Abbreviations: D: dimer; IF: inoculated fermentation; IF‐0, IF‐6, IF‐12, IF‐18, IF‐24: IF samples were obtained on 0, 6, 12, 18, and 24 days; M: monomer; NF: natural fermentation; NF‐0, NF‐6, NF‐12, NF‐18, NF‐24: NF samples were obtained on 0, 6, 12, 18, and 24 days.

Esters, closely related to the fruity and sweet flavor, played an important role in FMP flavor. The change of eight esters during fermentation process is shown in Figure 5a and Table 2. Most of esters decreased with the increasing in fermentation time, including hexyl hexanoate, ethyl nonanoate, methyl octanoate, isoamyl hexanoate, and gamma‐butyrolactone‐M. High‐acid environment might promote the hydrolysis of above esters (Tomita et al., 2018). In the early fermentation, isoamyl hexanoate‐M sharply deceased, but the isoamyl hexanoate‐D sharply increased. This phenomenon indicated that high content of isoamyl hexanoate‐M turned into the isoamyl hexanoate‐D, which was in accordance with the result of fingerprint analysis. In addition, isoamyl hexanoate posed an acid stability and was not easy to hydrolyze at low pH. Hence, isoamyl hexanoate content was the highest in all the eaters during fermentation process. Wang, Wang, Xiao, Liu, Deng, et al. (2019) found that ethyl salicylate, ethyl palmitate, methyl linoleate, ethyl linoleate, and ethyl stearate were the main esters in FMP during fermentation process, but no many isoamyl hexanoate was produced. The reason for the difference in two experiments was in accordance with fermentation conditions, salt content, and pepper varieties. According to these results, it was speculated that isoamyl hexanoate played an important role in the aroma quality of FMP. Ethyl acetate, with pineapple flavor, showed an increased tendency during fermentation process. Microorganisms turned the fermented carbohydrates into the end products during fermentation process, including organic acids and alcohols (Kim et al., 2016). The organic acids and alcohols could combine each other to form several esters, such as ethyl acetate (Wang, Wang, Xiao, Liu, Deng, et al., 2019). It was found that more ethyl acetate was produced during liquor fermentation, and became a key volatile compound of liquor during liquor brewing process (Cai et al., 2019). However, little research reported that ethyl acetate could increase to high level during vegetable fermentation. Hence, ethyl acetate and isoamyl hexanoate were the two main esters at the end of fermentation, and attributed to the FMP flavor.

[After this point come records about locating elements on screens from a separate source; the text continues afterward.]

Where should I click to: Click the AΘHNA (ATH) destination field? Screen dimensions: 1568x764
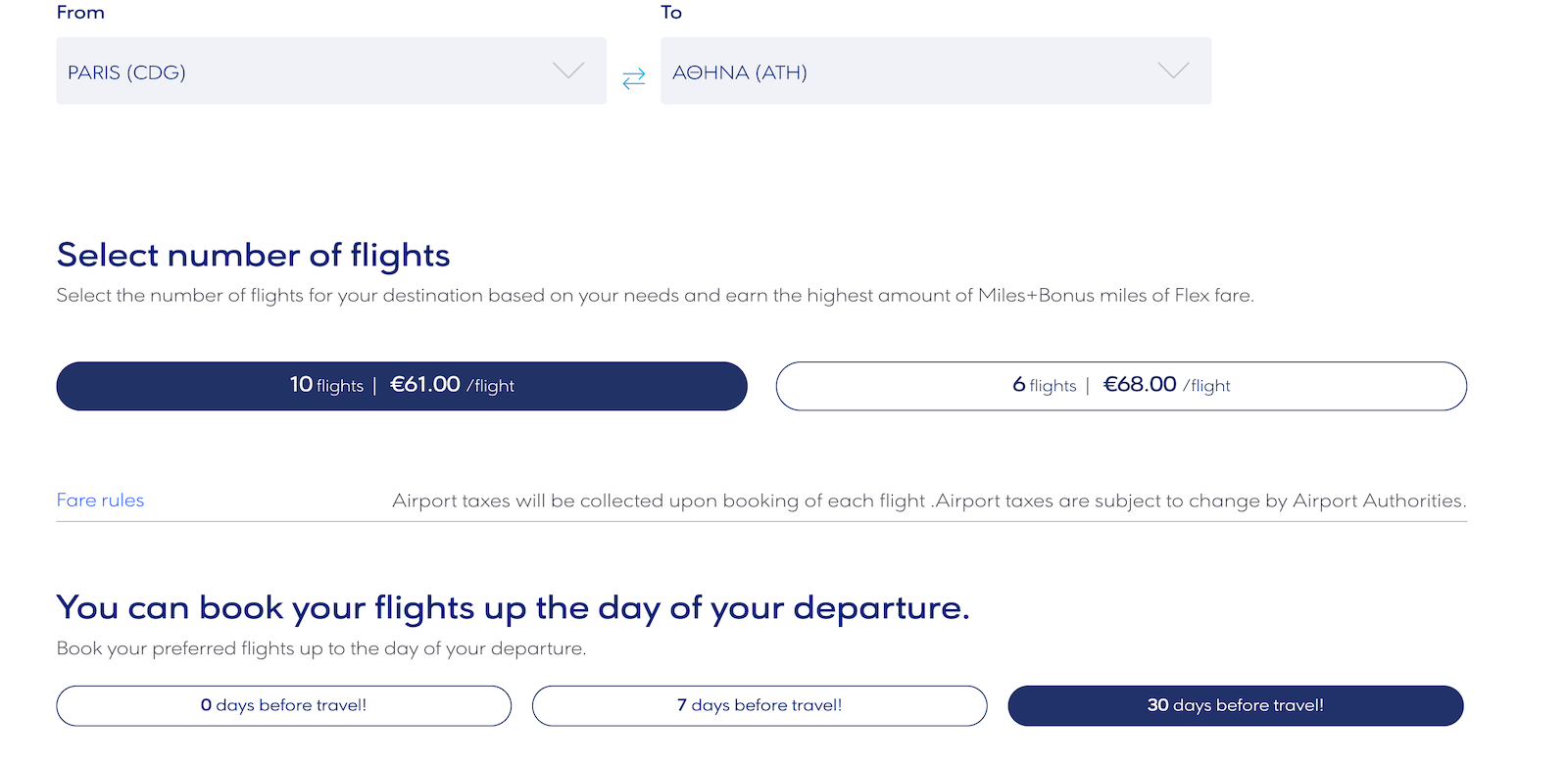click(x=936, y=71)
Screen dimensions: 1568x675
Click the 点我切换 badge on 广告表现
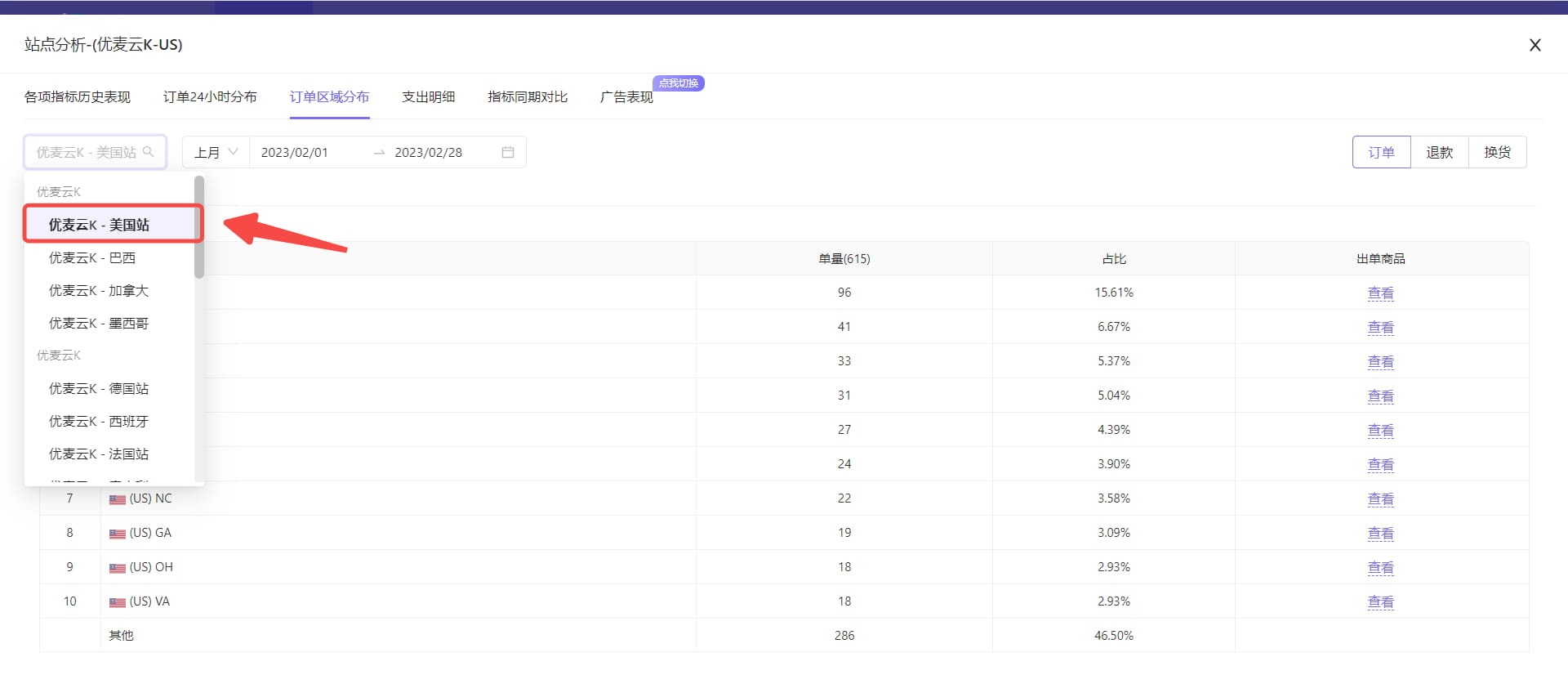click(x=679, y=83)
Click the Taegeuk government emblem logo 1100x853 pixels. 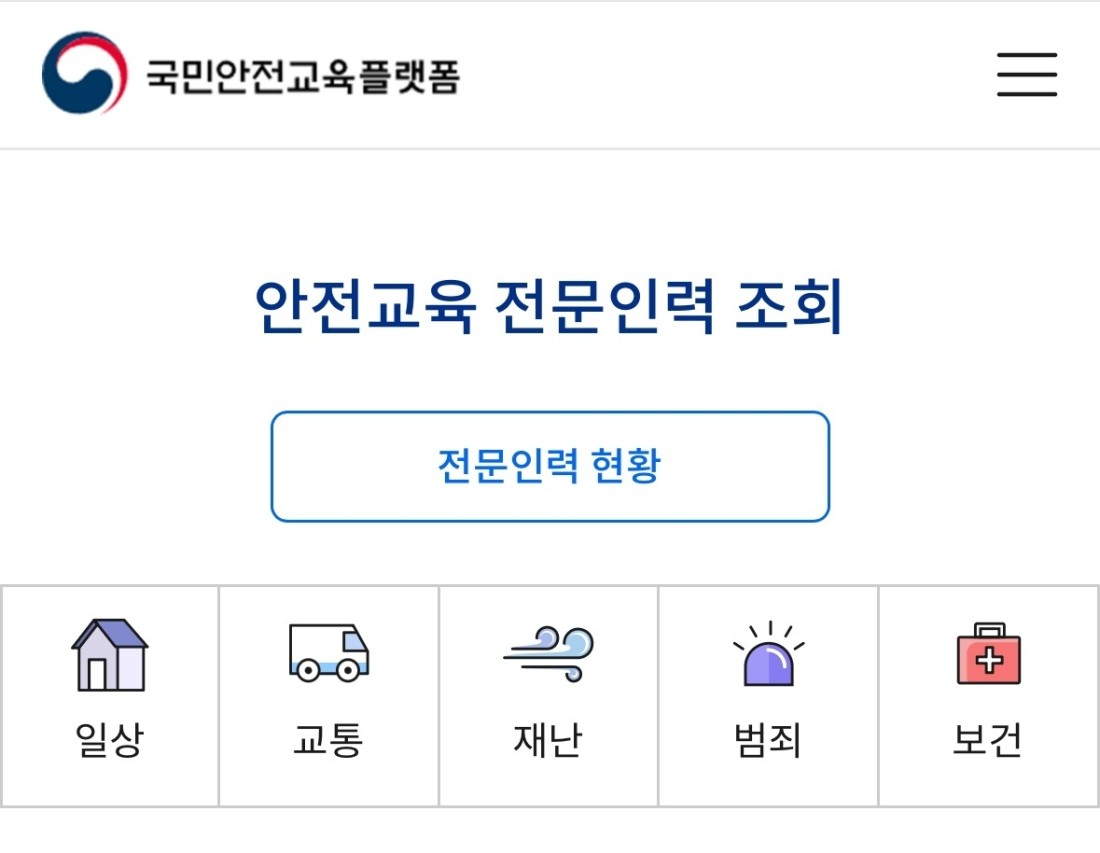85,73
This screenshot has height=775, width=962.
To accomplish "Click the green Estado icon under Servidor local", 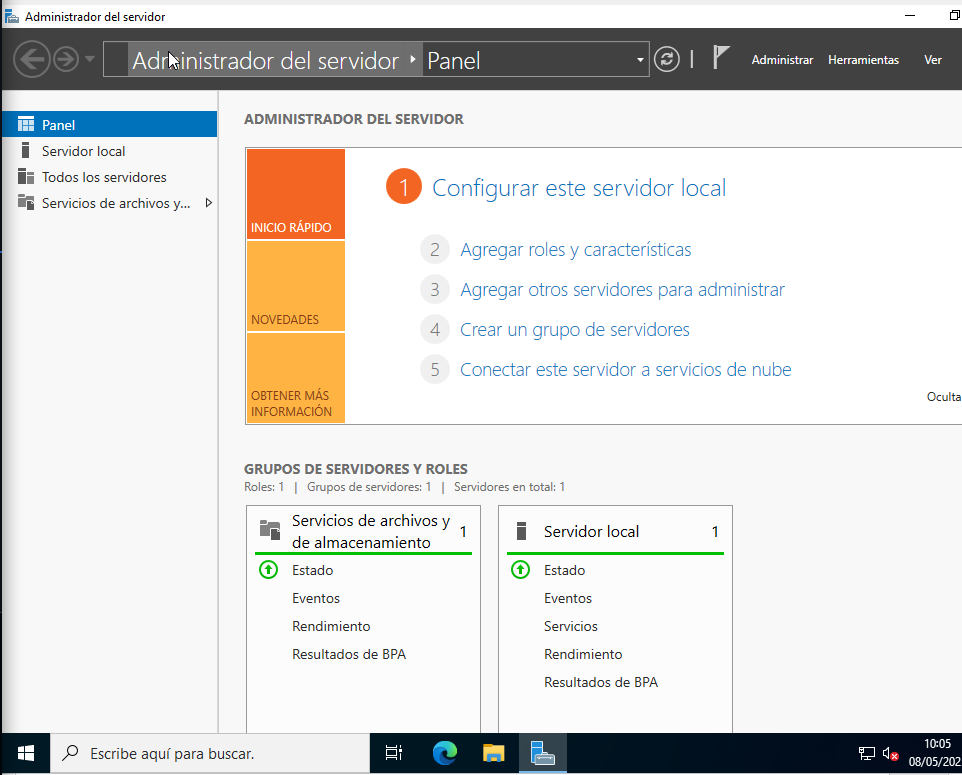I will click(520, 570).
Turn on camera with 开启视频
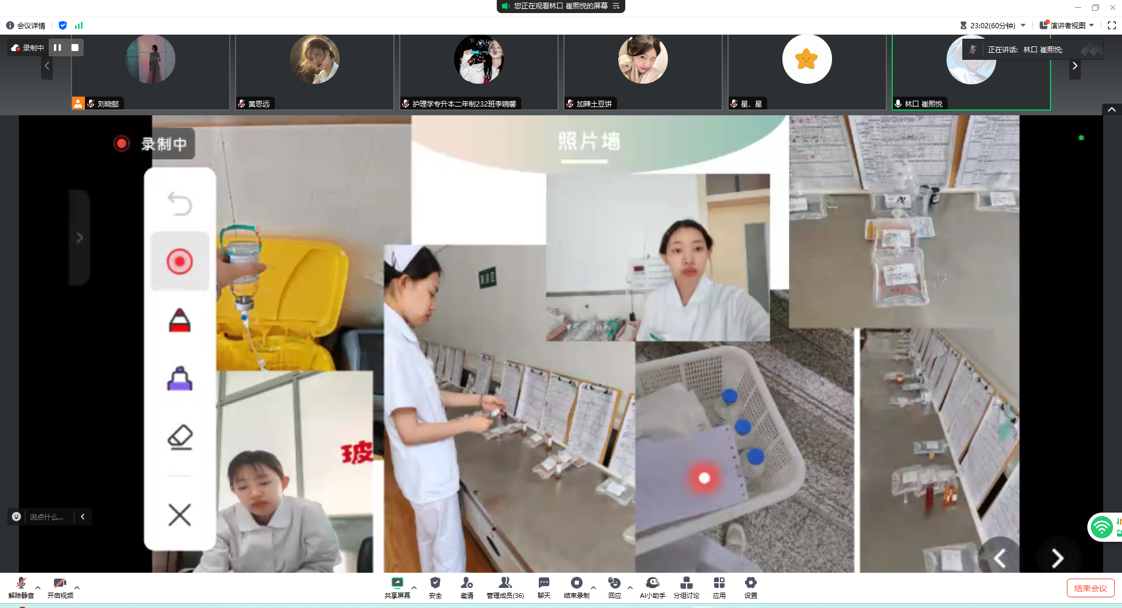This screenshot has width=1122, height=608. click(60, 587)
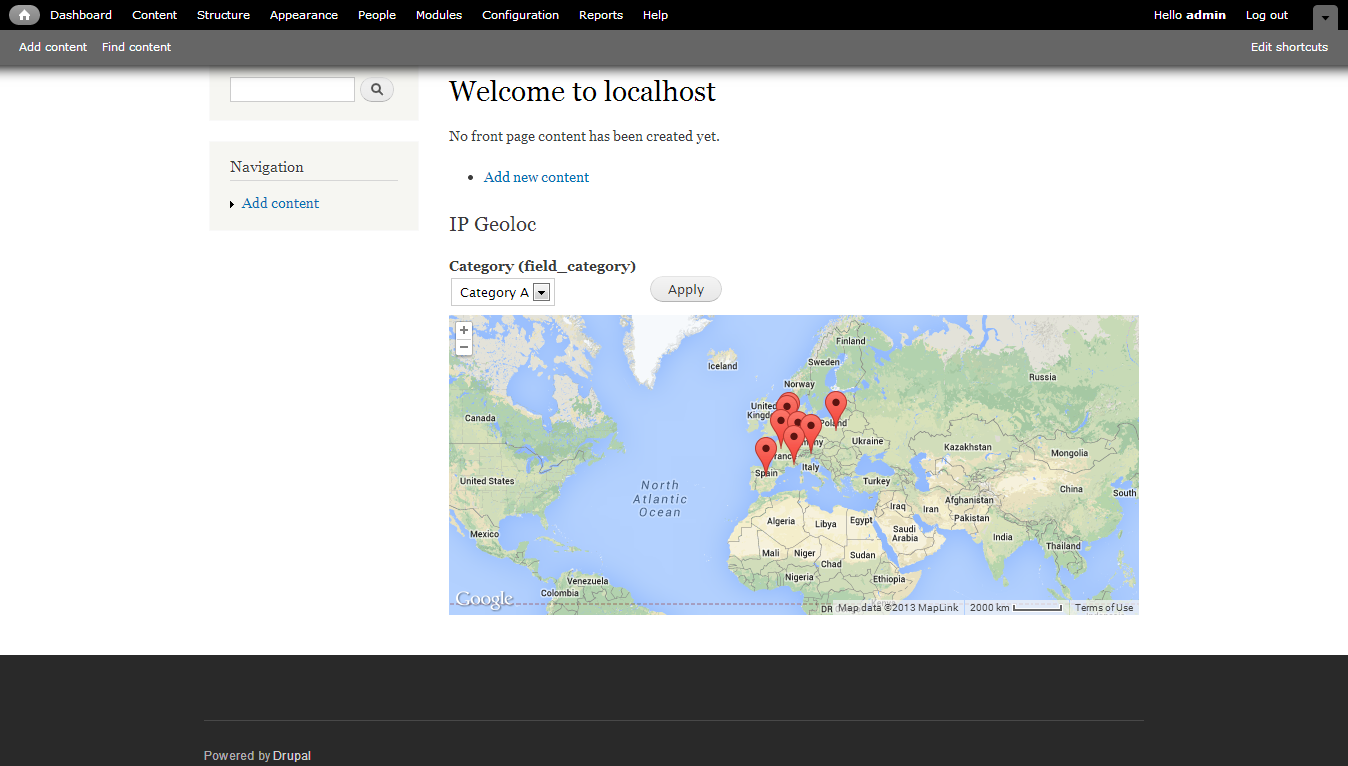Open the overlay menu arrow at top right
This screenshot has height=766, width=1348.
(1324, 18)
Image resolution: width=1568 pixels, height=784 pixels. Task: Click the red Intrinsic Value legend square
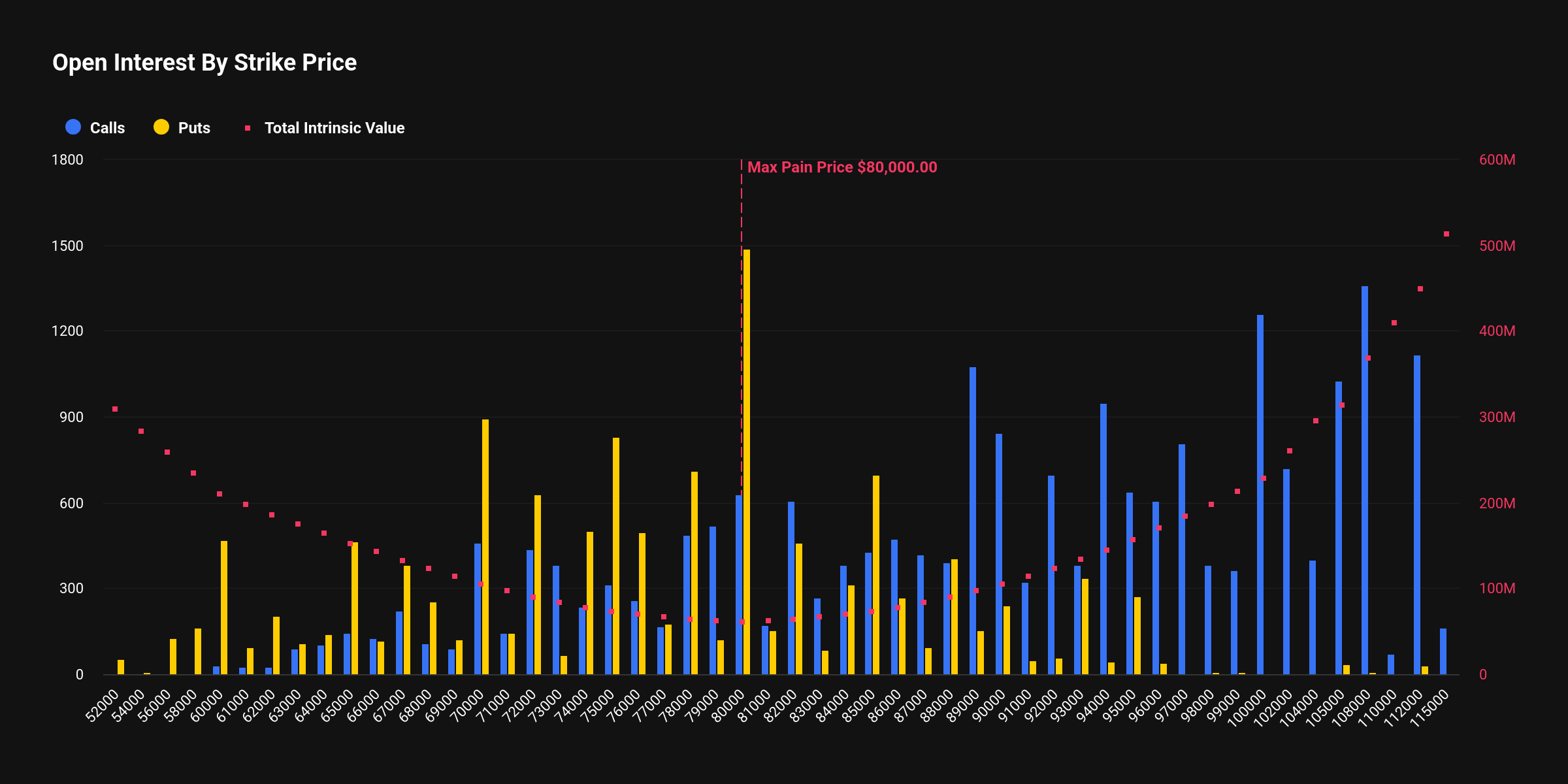[248, 128]
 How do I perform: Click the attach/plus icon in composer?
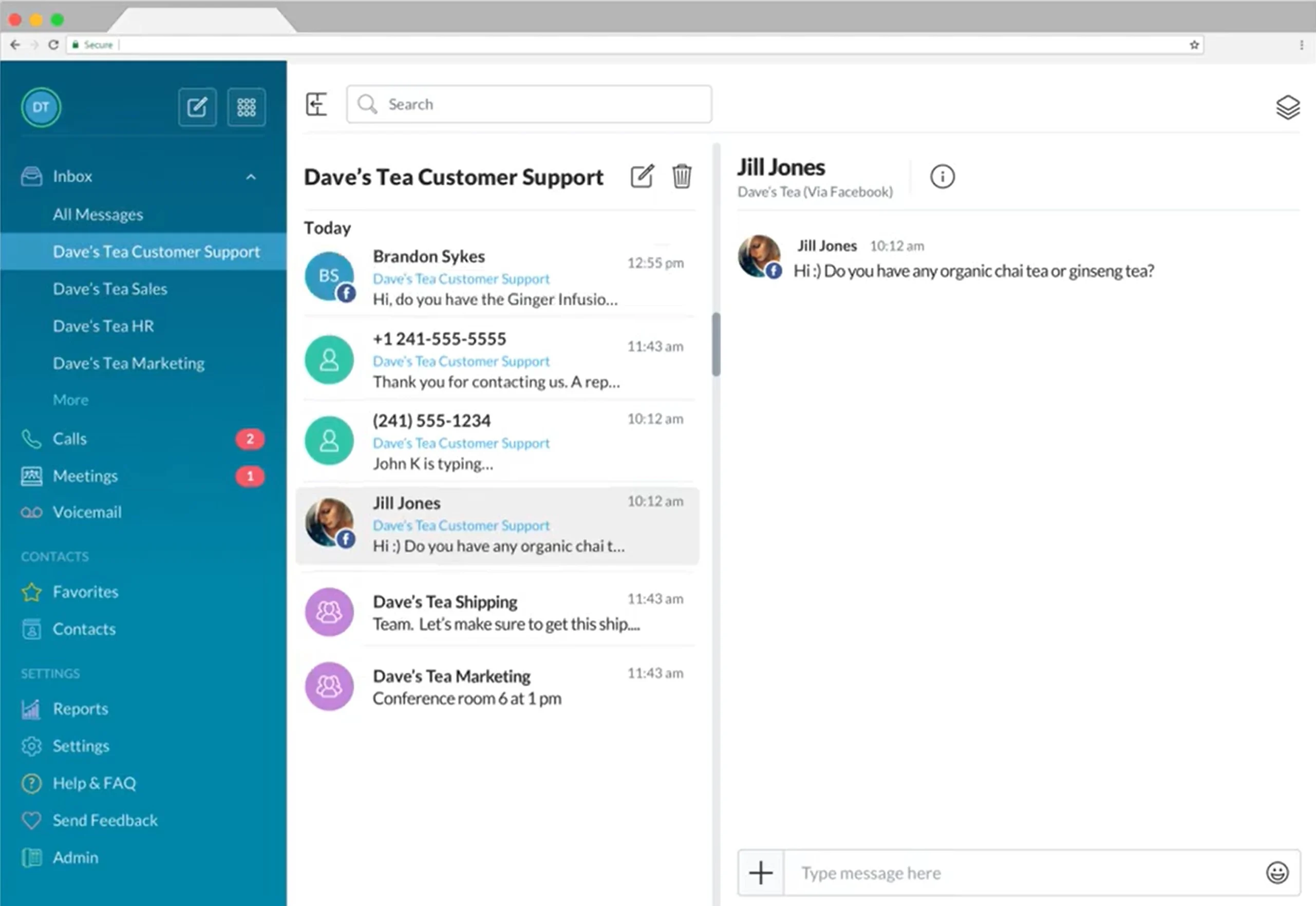[761, 872]
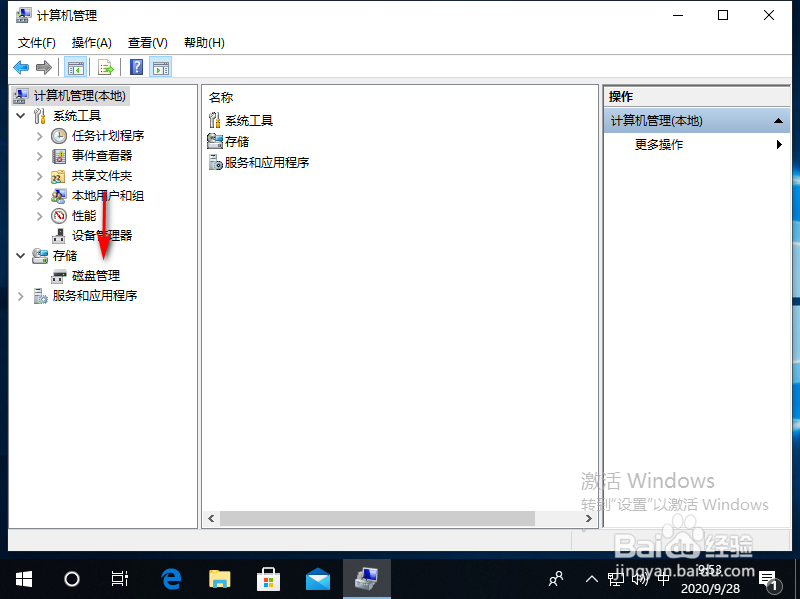Click the back navigation arrow

coord(21,67)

Aldehydes showed lower threshold values and strong fragrance‐giving ability. For FMP, aldehydes with suitable content were beneficial for the maintenance of pungency flavor. Eight kinds of aldehydes were selected to explore the change in aldehydes during fermentation process, as shown in Figure 5b and Table 2. Most aldehydes decreased with the prolonging of fermentation time, including methional, phenylacetaldehyde, and furfurol, especially for methional and phenylacetaldehyde. During fermentation process, the aldehydes turned into the acids and alcohols under the action of microorganisms, which was an important reason for aldehyde degradation. Meanwhile, condensation could be occurred among aldehydes (Sukharev, Mariychuk, Onysko, Sukhareva, & Delegan‐Kokaiko, 2019), which accelerated aldehyde degradation. The decrease in above aldehydes weakened the pungency of FMP at some extent. Zhao et al. (2015) found that almost all aldehydes, such as butanal, octanal, and others, decreased with the prolonging of pumpkin juice fermentation time. For 2‐methylbutanal, the content increased in the first 6 days, then decreased in the late 18 days. Li, Dong, et al. (2016) explored the relationship between bacterial communities and volatile compounds in red pepper paste, and found that Pseudomonas posed an obvious correlation with 2‐methylbutanal. Hence, it was speculated that the change in 2‐methylbutanal content might be related to Pseudomonas during fermentation process. Hazelwood, Daran, van Maris, Pronk, and Dickinson (2008) found that some aldehydes, such as methylbutanal, could be generated by Strecker degradation of methionine and leucine or the Ehrlich pathway. Although octanal content slightly increased during fermentation process, the content was still lower than most other aldehydes. At the end of fermentation, the content of all aldehydes was low, which weakened the pungency of FMP.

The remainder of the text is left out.